Now that I’m working in a more established program, I’m not sure I feel as compelled to create such a detailed vision for teen services, but I do want to have a direction, good justification for why I’m doing what I’m doing, and a sense for how everything we do for teens connects. Creating a vision or a mission statement, regardless of the final product at the end, is a good thought exercise that has helped me be more reflective about my work.
I wish I’d known how much relationships matter
This might be a function of working in a small town, but while trying to build something new at the library, I was continually reminded how much relationships — between me and my teen patrons, between my department and others in the library, between the library and the schools, and between the library and the community — mattered. This definitely wasn’t something we touched on in library school; my youth services classes were all about programming or youth development or books for young people. We didn’t talk a lot about community building or how to raise awareness of what the library does for teens.

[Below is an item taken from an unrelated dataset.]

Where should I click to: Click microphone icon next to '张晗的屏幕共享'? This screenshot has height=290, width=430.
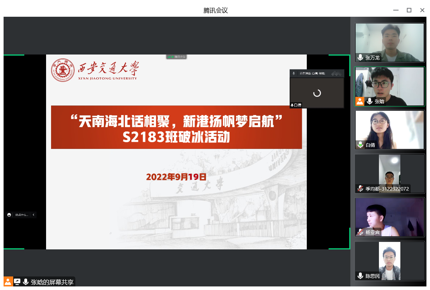point(26,282)
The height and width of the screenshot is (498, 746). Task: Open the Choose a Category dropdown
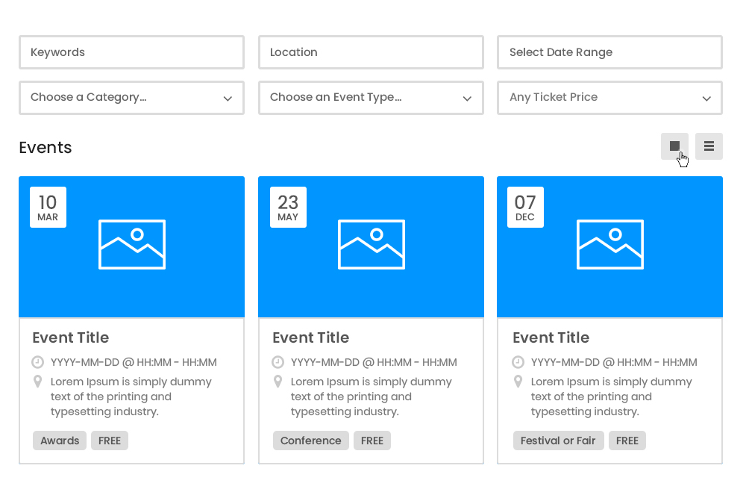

But relationship-building affects all other aspects of library services to teens. The first month or so of programming that I did was a disaster: no one came to anything, because no one knew anything was happening, or if they did know, they had no reason to come and none of their friends were going anyway. It wasn’t until I got to know our regular library teens and could convince them to come to programs and bring their friends (and had learned what programs they were actually interested in) that my attendance numbers were non-zero. Knowing kids in the community personally and then using their relationships with their friends was key to getting my programs off the ground.

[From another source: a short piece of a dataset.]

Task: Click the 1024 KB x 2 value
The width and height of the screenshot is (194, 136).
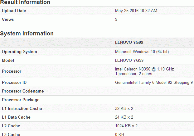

Trying to get the word out about anything I did was also hard because while the library had established channels for reaching adults — via an e-newsletter, our website, press releases in the paper, and announcements via other community groups, for example — we didn’t have a way to get the word out to teens. I put up posters in the teen area and around town, but it wasn’t until I developed relationships with the schools, the PTA, and other groups in town and could ask them to tell their students or members about what we were doing that I started to see kids I didn’t already know come to my programs. Building relationships with other community groups gave me the opportunity to use their PR outlets to promote my programs.

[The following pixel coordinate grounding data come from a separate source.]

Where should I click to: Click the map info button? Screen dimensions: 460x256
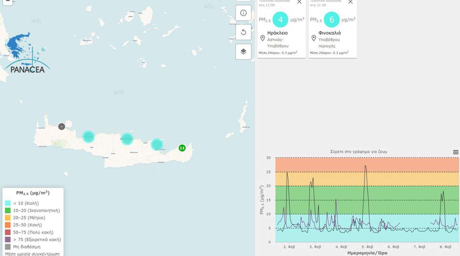coord(243,13)
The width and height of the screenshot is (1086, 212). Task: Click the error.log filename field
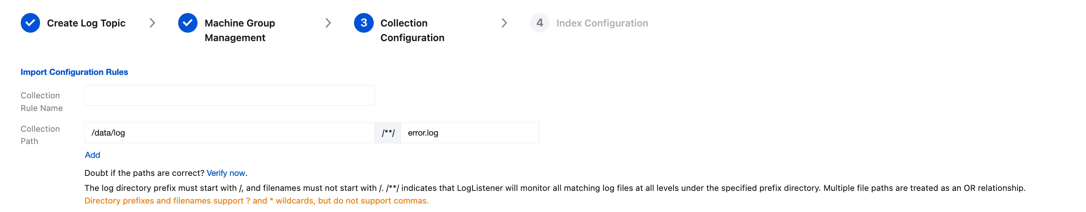point(469,133)
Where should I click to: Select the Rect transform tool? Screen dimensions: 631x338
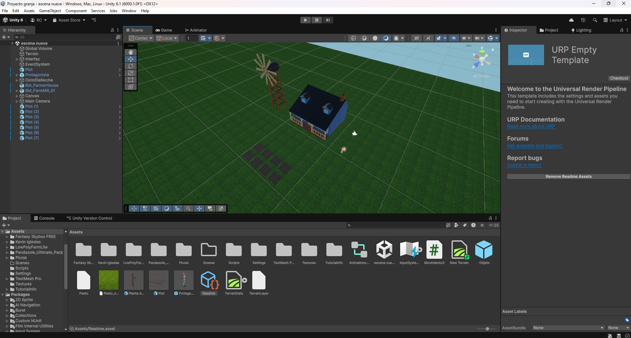pyautogui.click(x=131, y=80)
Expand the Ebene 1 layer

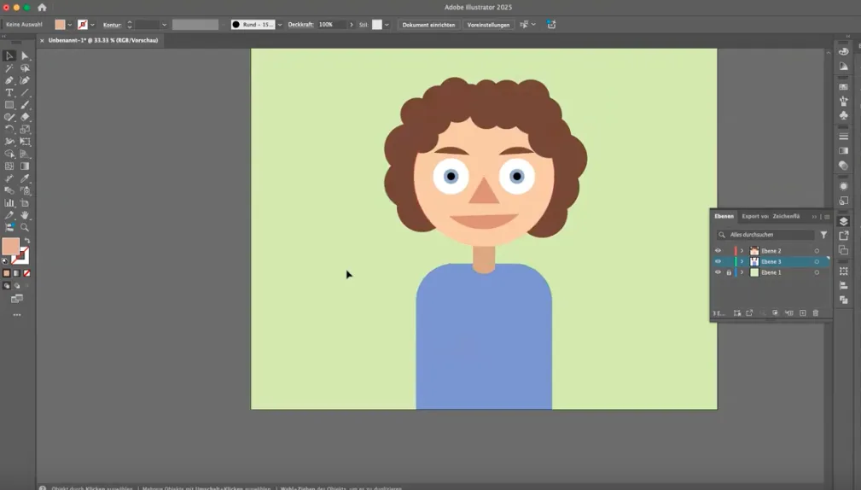[742, 272]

And finally, while I could do programs or buy materials for teens who were already using the library, it was by forming partnerships with other organizations that we were able to do something special. I worked with the teen center to get books into their rec room, reaching kids we would never see at the library. I worked with a local private psychiatric facility and drug treatment center to get books to the kids living there, and when I left, we’d been talking about doing a book discussion with them or bringing an adapted version of our summer reading club to them. A few months before I left, I also started working with the creative writing teacher at the high school to launch a literary magazine for teens that would solicit submissions from across the entire county. The relationships I built with the librarians and staff members at these organizations helped both of us create something neither of us could have done alone.
I’m glad I knew how valuable it is to have a professional community
This one is a little bit of a cheat because it’s something I discovered in library school and brought to my first job with me, but I still want to emphasize it.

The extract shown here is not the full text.